공유

BAB 2 : Momongan?

작가: TenMaRuu
last update 최신 업데이트: 2025-05-28 03:38:55

Akhirnya hari itu tiba.

Setelah kemarin pagi tim desainer datang untuk fitting kebaya yang sudah dipilihkan. Siangnya, berita pernikahannya meledak di media. Malamnya, ia menjalani makan malam perkenalan yang canggung dengan Kakek Bramantyo.

Hari ini, akad nikah dilangsungkan di sebuah ruangan privat yang telah didekorasi dengan elegan. Alina duduk bersimpuh, tangannya yang dingin mencengkeram erat ujung kebayanya.

Di hadapannya, Revan duduk dengan punggung tegak, wajahnya sedingin marmer. Wajah angkuh yang sama yang selalu membuatnya muak di masa SMA.

Prosesi ijab kabul berlangsung begitu cepat, seolah semua orang ingin segera menyelesaikan formalitas yang tidak nyaman ini.

Sah.

Satu kata itu menggema di ruangan, menghantam dada Alina dengan keras.

Selesai sudah.

Ia kini adalah istri Revan Adhitama. Istri dari musuh bebuyutannya. Ironis sekali, batinnya getir.

Sesuai skenario, setelah prosesi akad selesai, mereka langsung menuju mobil yang sudah menunggu untuk membawa mereka ke rumah baru.

Keheningan di dalam mobil terasa begitu pekat. Alina memaku pandangannya pada gedung-gedung yang berlarian, lebih memilih fokus pada beton dan kaca daripada menatap pria di sampingnya. Pria yang kini, secara hukum, adalah suaminya.

Mobil mewah itu akhirnya berhenti di depan sebuah rumah modern yang sangat besar dengan desain minimalis yang elegan.

"Anggap saja sebagai bagian dari fasilitas kontrak selama satu tahun," kata Revan, memecah keheningan. Nadanya datar.

"Oke.. aku mengerti," jawab Alina pelan.

Mereka masuk ke dalam rumah yang sunyi itu. Seorang asisten rumah tangga yang sudah paruh baya.. Bi Sumi, menyambut mereka dengan membungkuk hormat.

Revan langsung menatap Alina. "Kamarmu di lantai dua, pintu kedua sebelah kanan. Segala ebutuhanmu sudah disiapkan. Kamarku ada di seberang dan ruang kerja di antara kamar kita adalah area pribadiku. Dilarang masuk tanpa izin."

Ia tidak akan menjadi keset. "Dan sebaliknya?" tanya Alina, mengangkat dagunya sedikit.

Revan menatapnya sejenak. "Aku tidak punya urusan untuk masuk ke kamarmu," jawabnya dingin.

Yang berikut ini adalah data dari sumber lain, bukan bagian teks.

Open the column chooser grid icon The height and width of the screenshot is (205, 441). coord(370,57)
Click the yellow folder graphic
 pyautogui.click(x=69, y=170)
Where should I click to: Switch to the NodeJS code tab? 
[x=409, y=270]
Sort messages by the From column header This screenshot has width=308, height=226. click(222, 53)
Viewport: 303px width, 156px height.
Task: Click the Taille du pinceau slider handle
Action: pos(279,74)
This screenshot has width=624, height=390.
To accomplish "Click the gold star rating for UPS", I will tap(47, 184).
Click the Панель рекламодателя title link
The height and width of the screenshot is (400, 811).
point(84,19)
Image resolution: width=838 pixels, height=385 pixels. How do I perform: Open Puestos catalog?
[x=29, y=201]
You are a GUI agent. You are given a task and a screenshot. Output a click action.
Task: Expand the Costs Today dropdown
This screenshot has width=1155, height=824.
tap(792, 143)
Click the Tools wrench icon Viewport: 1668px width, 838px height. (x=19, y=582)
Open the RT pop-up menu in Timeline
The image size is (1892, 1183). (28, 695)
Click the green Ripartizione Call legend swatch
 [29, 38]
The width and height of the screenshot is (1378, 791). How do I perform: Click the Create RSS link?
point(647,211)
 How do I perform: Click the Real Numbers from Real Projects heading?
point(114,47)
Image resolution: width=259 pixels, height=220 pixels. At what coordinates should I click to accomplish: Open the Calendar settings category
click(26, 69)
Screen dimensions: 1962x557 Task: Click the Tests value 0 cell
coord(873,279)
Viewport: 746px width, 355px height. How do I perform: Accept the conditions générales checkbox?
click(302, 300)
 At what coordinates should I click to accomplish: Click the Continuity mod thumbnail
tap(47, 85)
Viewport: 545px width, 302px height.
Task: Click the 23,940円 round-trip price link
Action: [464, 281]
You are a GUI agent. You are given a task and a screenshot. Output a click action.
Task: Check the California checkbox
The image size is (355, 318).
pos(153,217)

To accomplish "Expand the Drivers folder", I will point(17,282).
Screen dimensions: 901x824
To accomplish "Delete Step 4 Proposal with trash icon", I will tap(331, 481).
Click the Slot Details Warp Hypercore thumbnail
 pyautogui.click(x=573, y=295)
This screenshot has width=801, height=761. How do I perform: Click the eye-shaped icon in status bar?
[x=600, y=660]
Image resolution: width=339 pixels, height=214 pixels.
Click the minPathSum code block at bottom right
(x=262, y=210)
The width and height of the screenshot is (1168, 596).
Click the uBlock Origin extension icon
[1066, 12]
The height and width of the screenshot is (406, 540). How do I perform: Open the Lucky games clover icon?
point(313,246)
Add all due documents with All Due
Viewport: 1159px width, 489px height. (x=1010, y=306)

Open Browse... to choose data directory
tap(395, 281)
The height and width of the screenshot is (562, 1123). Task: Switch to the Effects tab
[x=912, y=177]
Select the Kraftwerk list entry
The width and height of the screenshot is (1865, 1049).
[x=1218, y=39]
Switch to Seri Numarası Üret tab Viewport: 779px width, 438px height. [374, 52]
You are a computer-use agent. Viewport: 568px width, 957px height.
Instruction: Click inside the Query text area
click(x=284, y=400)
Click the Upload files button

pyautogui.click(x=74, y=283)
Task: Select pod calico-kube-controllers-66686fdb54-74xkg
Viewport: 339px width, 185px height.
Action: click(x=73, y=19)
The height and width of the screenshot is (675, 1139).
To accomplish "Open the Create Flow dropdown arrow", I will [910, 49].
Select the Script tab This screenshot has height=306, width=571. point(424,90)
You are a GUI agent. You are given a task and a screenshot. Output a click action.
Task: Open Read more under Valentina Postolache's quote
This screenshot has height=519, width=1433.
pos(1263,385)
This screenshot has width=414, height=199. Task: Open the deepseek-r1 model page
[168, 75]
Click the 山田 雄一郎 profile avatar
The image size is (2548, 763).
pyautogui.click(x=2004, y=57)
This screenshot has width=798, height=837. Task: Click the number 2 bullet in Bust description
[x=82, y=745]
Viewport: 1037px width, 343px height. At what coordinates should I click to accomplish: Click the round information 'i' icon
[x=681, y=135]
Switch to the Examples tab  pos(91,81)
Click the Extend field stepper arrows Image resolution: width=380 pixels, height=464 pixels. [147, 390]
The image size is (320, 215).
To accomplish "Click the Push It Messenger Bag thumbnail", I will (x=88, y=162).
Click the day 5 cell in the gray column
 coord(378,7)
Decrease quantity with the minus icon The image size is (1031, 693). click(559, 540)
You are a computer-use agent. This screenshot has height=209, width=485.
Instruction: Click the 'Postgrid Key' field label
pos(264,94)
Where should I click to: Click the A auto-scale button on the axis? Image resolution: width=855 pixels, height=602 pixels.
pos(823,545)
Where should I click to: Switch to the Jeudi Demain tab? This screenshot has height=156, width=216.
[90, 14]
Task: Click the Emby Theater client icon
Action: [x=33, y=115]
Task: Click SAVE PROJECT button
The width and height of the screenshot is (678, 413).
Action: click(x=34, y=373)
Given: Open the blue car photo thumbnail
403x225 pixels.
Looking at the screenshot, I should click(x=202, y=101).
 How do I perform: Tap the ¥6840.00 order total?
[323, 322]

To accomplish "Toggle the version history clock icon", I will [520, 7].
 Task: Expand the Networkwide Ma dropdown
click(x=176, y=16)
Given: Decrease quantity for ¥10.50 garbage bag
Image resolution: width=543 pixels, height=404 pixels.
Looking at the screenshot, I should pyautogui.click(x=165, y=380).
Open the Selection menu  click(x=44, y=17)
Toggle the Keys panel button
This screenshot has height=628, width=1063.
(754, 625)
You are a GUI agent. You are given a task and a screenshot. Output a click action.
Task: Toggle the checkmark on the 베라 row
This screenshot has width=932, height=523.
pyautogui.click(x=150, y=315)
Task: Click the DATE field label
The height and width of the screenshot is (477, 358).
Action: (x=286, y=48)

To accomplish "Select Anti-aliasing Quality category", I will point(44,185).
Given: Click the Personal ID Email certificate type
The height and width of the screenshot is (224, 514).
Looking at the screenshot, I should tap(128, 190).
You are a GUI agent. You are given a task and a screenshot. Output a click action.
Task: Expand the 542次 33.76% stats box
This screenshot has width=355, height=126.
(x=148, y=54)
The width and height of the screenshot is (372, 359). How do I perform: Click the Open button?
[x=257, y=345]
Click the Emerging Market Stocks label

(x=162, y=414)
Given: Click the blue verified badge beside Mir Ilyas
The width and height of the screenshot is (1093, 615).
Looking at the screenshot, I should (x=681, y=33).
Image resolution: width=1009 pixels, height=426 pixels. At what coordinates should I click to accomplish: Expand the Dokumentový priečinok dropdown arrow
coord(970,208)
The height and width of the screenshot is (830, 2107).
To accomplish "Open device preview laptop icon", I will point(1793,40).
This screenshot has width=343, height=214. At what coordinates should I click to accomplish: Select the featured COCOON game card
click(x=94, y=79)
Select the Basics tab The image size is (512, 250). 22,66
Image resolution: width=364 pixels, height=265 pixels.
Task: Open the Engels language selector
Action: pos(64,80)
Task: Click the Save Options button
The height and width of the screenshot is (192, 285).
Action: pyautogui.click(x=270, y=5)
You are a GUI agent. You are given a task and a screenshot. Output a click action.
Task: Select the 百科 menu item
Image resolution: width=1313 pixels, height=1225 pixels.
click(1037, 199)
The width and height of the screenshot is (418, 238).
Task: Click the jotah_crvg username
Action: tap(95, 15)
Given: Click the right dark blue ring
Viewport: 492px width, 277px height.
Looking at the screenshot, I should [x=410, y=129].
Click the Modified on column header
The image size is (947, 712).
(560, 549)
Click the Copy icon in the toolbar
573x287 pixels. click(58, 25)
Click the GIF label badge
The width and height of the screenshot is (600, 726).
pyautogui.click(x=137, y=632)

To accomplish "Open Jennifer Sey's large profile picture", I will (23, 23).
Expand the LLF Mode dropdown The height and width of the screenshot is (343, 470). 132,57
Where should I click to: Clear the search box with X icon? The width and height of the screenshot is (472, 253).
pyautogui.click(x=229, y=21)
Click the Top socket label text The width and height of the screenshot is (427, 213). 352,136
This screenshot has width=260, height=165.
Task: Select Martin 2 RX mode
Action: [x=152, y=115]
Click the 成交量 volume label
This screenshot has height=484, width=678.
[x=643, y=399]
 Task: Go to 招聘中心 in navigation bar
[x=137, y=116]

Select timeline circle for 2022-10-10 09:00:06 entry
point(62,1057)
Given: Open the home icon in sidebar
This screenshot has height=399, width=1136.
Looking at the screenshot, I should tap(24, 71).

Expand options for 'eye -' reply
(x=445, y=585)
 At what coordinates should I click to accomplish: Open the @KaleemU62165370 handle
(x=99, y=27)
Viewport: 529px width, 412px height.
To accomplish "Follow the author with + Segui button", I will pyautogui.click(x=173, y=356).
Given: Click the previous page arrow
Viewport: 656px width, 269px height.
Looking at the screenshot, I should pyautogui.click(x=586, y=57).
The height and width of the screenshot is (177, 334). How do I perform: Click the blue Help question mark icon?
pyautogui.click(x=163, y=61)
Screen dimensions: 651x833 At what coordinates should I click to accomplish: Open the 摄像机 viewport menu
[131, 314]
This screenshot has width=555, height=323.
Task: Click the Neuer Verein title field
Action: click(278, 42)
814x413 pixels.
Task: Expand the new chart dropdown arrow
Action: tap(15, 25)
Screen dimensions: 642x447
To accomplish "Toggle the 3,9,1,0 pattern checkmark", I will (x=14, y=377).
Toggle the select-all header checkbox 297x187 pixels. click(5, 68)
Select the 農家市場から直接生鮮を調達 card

Setelah itu, ia hendak menaiki tangga, tetapi Alina menghentikannya.

“Tunggu,” cegah Alina.

Revan hanya menoleh dengan tatapan datar.

Alina menelan ludahnya. “Kapan aku bisa mendapat uang itu?”

Revan mengeluarkan ponselnya, mengetik sesuatu. “Nanti malam Andra akan memberikannya,” jawabnya, lalu berbalik dan meninggalkan Alina.

**

Malam itu, Alina diajak untuk makan malam bersama keluarga Adhitama. Ini adalah ujian pertamanya, dan ia merasa seperti sedang berjalan menuju medan perang.

Di meja makan yang panjang dan megah, suasana terasa begitu tegang. Kakek Bramantyo duduk di ujung meja, memancarkan aura kekuasaan. Namun, bukan Kakek yang membuat Alina gelisah, melainkan Hariman Adhitama, paman-nya Revan.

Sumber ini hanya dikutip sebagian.